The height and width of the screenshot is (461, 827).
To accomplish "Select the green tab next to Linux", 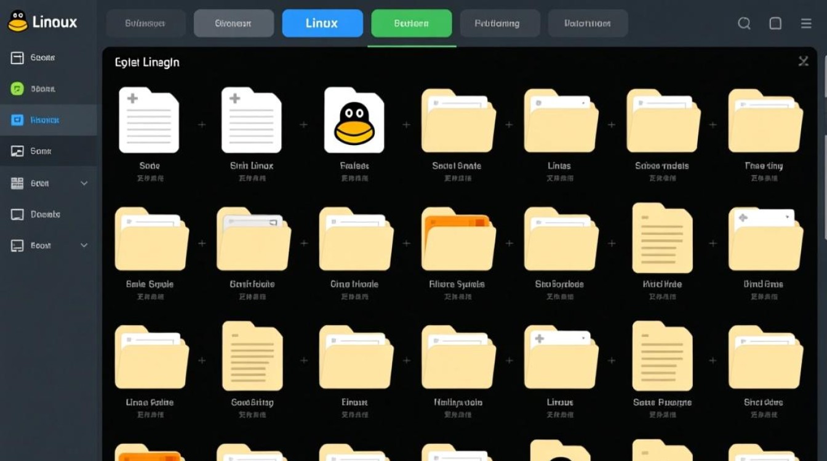I will tap(411, 23).
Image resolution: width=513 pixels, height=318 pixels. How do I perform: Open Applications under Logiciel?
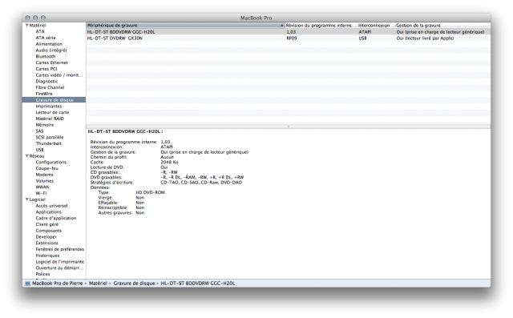point(48,211)
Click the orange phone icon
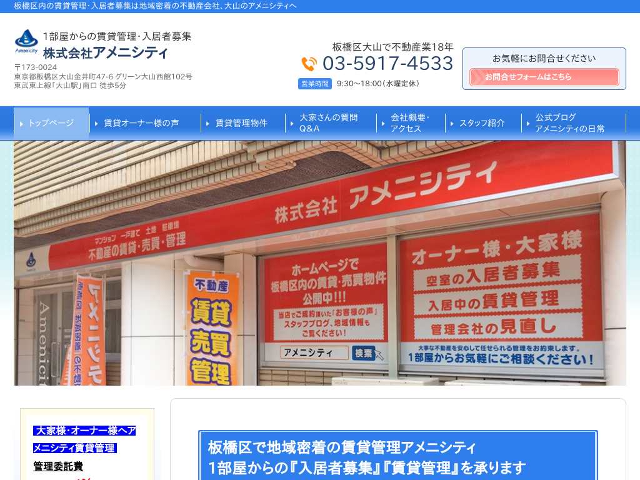The width and height of the screenshot is (640, 480). coord(309,64)
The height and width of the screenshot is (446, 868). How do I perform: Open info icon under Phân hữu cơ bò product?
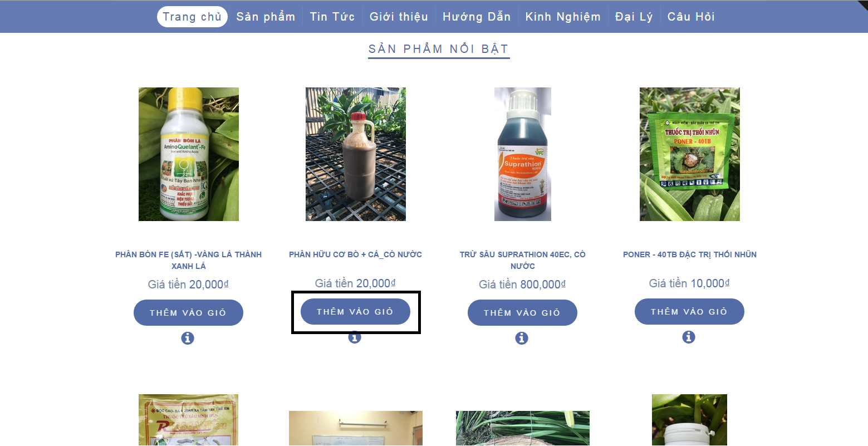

YOUR ASSIGNMENT:
Beginning at the line with "Image resolution: width=513", reproduce each line exactly through the last line of the records above, with pictures left out.

EXERCISE SOLUTION:
Image resolution: width=513 pixels, height=318 pixels. How do I perform: Open Applications under Logiciel?
point(48,211)
Click the orange phone icon
The width and height of the screenshot is (640, 480). coord(309,64)
The height and width of the screenshot is (446, 868). How do I perform: Open info icon under Phân hữu cơ bò product?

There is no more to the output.